Word and item position data:
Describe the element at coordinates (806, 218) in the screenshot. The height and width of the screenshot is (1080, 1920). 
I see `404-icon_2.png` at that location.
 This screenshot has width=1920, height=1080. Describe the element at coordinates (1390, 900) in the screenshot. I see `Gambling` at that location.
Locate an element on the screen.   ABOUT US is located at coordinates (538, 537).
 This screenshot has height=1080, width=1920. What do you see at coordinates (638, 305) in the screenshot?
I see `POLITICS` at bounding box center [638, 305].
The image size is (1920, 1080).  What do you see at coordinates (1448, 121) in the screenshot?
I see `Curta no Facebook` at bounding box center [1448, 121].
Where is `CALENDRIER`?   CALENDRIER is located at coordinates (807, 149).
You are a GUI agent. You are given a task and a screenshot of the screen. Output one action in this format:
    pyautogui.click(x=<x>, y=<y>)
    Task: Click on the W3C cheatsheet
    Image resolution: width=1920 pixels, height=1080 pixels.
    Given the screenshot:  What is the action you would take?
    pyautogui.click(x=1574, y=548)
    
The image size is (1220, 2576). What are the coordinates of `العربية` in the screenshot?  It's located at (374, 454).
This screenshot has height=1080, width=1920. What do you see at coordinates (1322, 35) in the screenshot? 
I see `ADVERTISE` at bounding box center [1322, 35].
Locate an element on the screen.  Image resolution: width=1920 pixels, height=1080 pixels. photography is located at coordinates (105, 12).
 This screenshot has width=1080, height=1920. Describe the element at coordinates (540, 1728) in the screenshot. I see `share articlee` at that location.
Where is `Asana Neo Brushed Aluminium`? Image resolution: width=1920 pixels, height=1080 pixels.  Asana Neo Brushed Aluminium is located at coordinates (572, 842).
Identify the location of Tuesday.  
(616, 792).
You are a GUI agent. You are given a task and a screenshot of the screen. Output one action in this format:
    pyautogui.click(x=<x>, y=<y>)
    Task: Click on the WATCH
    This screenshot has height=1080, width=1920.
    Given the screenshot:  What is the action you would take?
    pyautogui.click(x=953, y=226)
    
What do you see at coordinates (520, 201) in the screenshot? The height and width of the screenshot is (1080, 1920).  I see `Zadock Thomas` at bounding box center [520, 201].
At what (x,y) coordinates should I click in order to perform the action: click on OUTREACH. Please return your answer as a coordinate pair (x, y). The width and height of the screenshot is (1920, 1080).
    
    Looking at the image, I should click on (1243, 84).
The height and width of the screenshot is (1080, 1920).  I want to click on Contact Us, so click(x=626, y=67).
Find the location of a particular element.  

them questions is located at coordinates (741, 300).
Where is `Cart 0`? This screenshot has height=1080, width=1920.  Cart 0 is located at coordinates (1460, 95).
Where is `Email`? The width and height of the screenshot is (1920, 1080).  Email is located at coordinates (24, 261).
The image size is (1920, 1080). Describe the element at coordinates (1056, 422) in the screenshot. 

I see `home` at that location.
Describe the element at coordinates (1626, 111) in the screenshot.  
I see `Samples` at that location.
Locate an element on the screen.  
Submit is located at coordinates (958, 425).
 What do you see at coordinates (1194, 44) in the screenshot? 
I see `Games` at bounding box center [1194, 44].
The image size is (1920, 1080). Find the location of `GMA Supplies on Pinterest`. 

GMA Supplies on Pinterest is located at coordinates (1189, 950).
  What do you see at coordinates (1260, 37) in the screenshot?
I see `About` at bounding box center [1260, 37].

● **Short exercise**:
Can you write out the material above again, substituting "interface assistant" for every occurrence of "GUI agent" and keeping everything else unchanged?

● **Complete answer**:
Describe the element at coordinates (806, 218) in the screenshot. The height and width of the screenshot is (1080, 1920). 
I see `404-icon_2.png` at that location.
 This screenshot has width=1920, height=1080. Describe the element at coordinates (1390, 900) in the screenshot. I see `Gambling` at that location.
Locate an element on the screen.   ABOUT US is located at coordinates (538, 537).
 This screenshot has height=1080, width=1920. What do you see at coordinates (638, 305) in the screenshot?
I see `POLITICS` at bounding box center [638, 305].
The image size is (1920, 1080).  What do you see at coordinates (1448, 121) in the screenshot?
I see `Curta no Facebook` at bounding box center [1448, 121].
Where is `CALENDRIER`?   CALENDRIER is located at coordinates (807, 149).
You are a interface assistant. You are given a task and a screenshot of the screen. Output one action in this format:
    pyautogui.click(x=<x>, y=<y>)
    Task: Click on the W3C cheatsheet
    Image resolution: width=1920 pixels, height=1080 pixels.
    Given the screenshot:  What is the action you would take?
    pyautogui.click(x=1574, y=548)
    
The image size is (1220, 2576). What are the coordinates of `العربية` in the screenshot?  It's located at (374, 454).
This screenshot has height=1080, width=1920. What do you see at coordinates (1322, 35) in the screenshot? 
I see `ADVERTISE` at bounding box center [1322, 35].
Locate an element on the screen.  Image resolution: width=1920 pixels, height=1080 pixels. photography is located at coordinates (105, 12).
 This screenshot has width=1080, height=1920. Describe the element at coordinates (540, 1728) in the screenshot. I see `share articlee` at that location.
Where is `Asana Neo Brushed Aluminium`? Image resolution: width=1920 pixels, height=1080 pixels.  Asana Neo Brushed Aluminium is located at coordinates (572, 842).
Identify the location of Tuesday.  
(616, 792).
You are a interface assistant. You are given a task and a screenshot of the screen. Output one action in this format:
    pyautogui.click(x=<x>, y=<y>)
    Task: Click on the WATCH
    This screenshot has height=1080, width=1920.
    Given the screenshot:  What is the action you would take?
    pyautogui.click(x=953, y=226)
    
What do you see at coordinates (520, 201) in the screenshot? The height and width of the screenshot is (1080, 1920).  I see `Zadock Thomas` at bounding box center [520, 201].
At what (x,y) coordinates should I click in order to perform the action: click on OUTREACH. Please return your answer as a coordinate pair (x, y). The width and height of the screenshot is (1920, 1080).
    
    Looking at the image, I should click on (1243, 84).
The height and width of the screenshot is (1080, 1920).  I want to click on Contact Us, so click(x=626, y=67).
Find the location of a particular element.  

them questions is located at coordinates (741, 300).
Where is `Cart 0`? This screenshot has height=1080, width=1920.  Cart 0 is located at coordinates (1460, 95).
Where is `Email`? The width and height of the screenshot is (1920, 1080).  Email is located at coordinates (24, 261).
The image size is (1920, 1080). Describe the element at coordinates (1056, 422) in the screenshot. 

I see `home` at that location.
Describe the element at coordinates (1626, 111) in the screenshot.  
I see `Samples` at that location.
Locate an element on the screen.  
Submit is located at coordinates (958, 425).
 What do you see at coordinates (1194, 44) in the screenshot? 
I see `Games` at bounding box center [1194, 44].
The image size is (1920, 1080). Find the location of `GMA Supplies on Pinterest`. 

GMA Supplies on Pinterest is located at coordinates (1189, 950).
  What do you see at coordinates (1260, 37) in the screenshot?
I see `About` at bounding box center [1260, 37].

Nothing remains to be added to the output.